Os aditivos usados no vinho são reconhecidos pela FDA como geralmente seguros quando usados como previsto, acrescenta. A menos que as pessoas tenham uma alergia alimentar específica, não se sabe se eles têm efeitos adversos à saúde.
Jeffrey M. Factor, médico e professor clínico de pediatria da Faculdade de Medicina da Universidade de Connecticut, diz que as reações alérgicas ao vinho são raras, mas tendem a ocorrer mais em pessoas com asma preexistente. "Os níveis [de sulfito] no vinho são certamente altos o suficiente para resultar em reações" e podem provocar chiado e falta de ar. Como a maioria dos vinhos contém sulfitos, a Factor recomenda evitar todos os vinhos se você souber que é sensível a eles.
No momento, não há requisitos de rotulagem nos EUA para os produtores de vinho, a menos que o dióxido de enxofre tenha 10 partes por milhão ou mais no produto final, o que legalmente deve ser divulgado para os consumidores. Mas até o final do ano, a União Europeia exigirá que os produtores listem as informações nutricionais e os EUA poderão seguir o exemplo.
A preocupação com os aditivos fez com que alguns vinicultores voltassem à forma antiga de fazer vinho, contando apenas com a levedura como aditivo. Embora os chamados vinhos "naturais" tenham explodido em popularidade, há discordância sobre o que exatamente constitui "natural".
"O que é 'natural' para um não é para outro. Adicionar ovos [ao vinho] é natural? Alguns dizem que não era assim que fazíamos vinho há milhares de anos. Outros dizem que é natural porque os ovos não vieram de um laboratório", exemplifica Reinke. "Se alguém quiser não usar nenhum aditivo (além da levedura), eu chamaria isso de 'intervenção mínima'. Mas, para mim, ‘natural’ significa apenas que contém produtos que podem ser encontrados na natureza, incluindo sulfitos, carvalho, claras de ovos, leite de vaca, etc. Até mesmo sangue de boi costumava ser usado até poucas décadas atrás."

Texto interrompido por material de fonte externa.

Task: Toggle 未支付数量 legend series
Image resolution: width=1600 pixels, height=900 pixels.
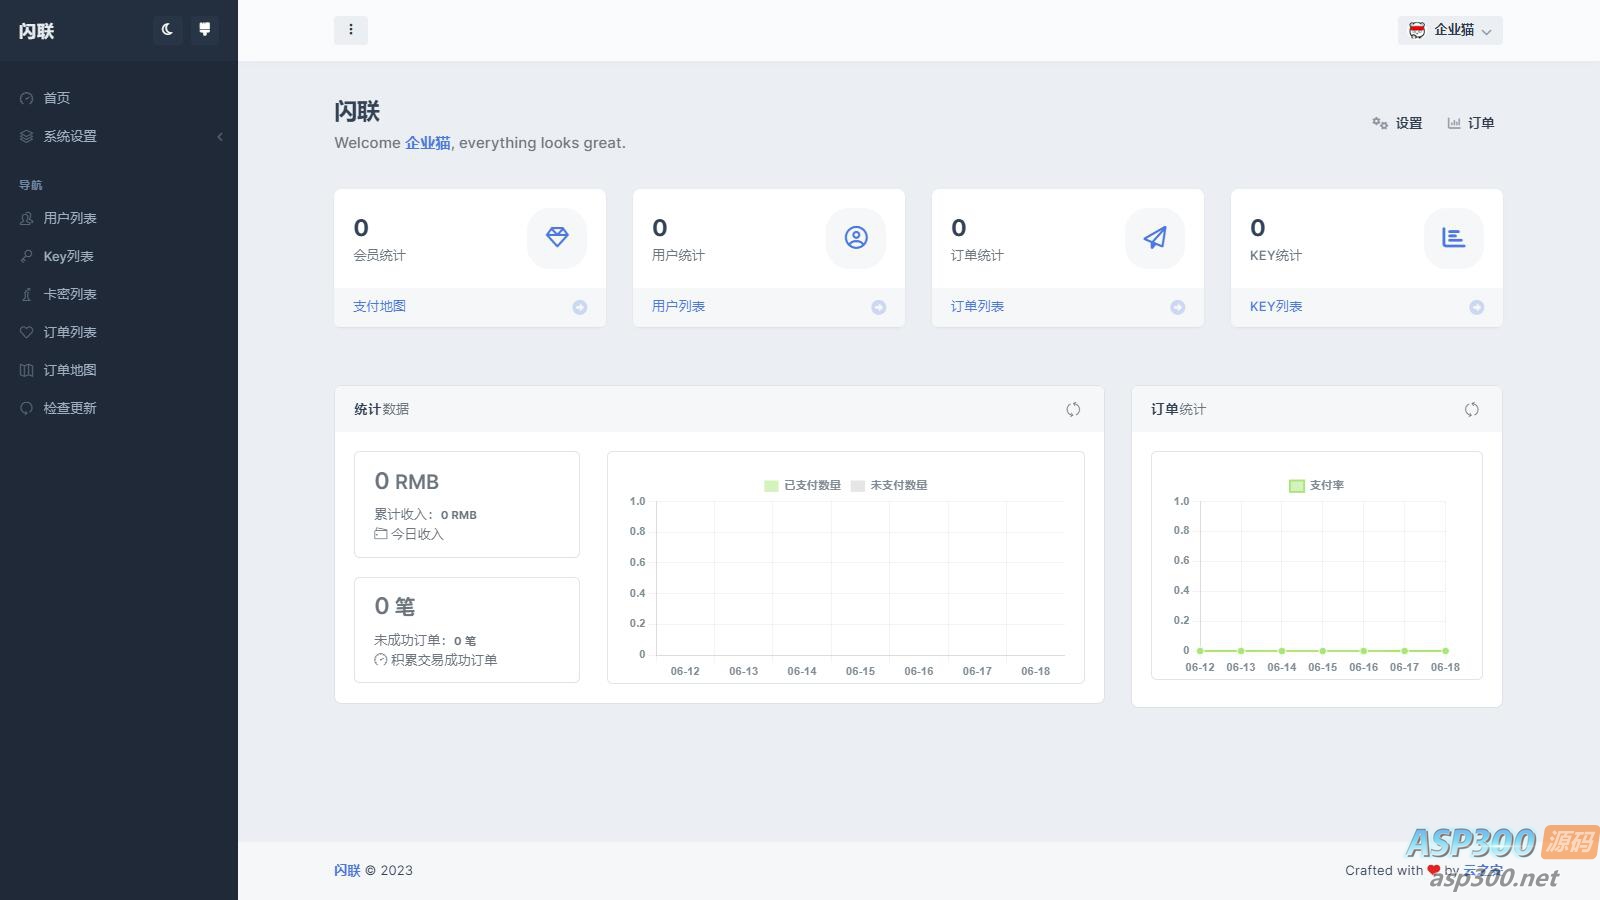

Os vinicultores iniciantes normalmente acham que muito é sacrificado ao evitar aditivos, comenta Hagen. "Muitos 'vinhos naturais' são mal feitos e difíceis de apreciar com um paladar acostumado à vinificação moderna e limpa."
Legeron reconhece que os vinhos naturais podem ser mais turvos ou ter um sabor ligeiramente diferente, mas afirma que isso não é um perigo para a saúde. A produção pode levar mais tempo porque o processo de fermentação ocorre mais lentamente. E o vinho será diferente de ano para ano. Mas ela diz que o sabor é "mais autêntico" e é uma "representação mais franca daquele lugar e da safra".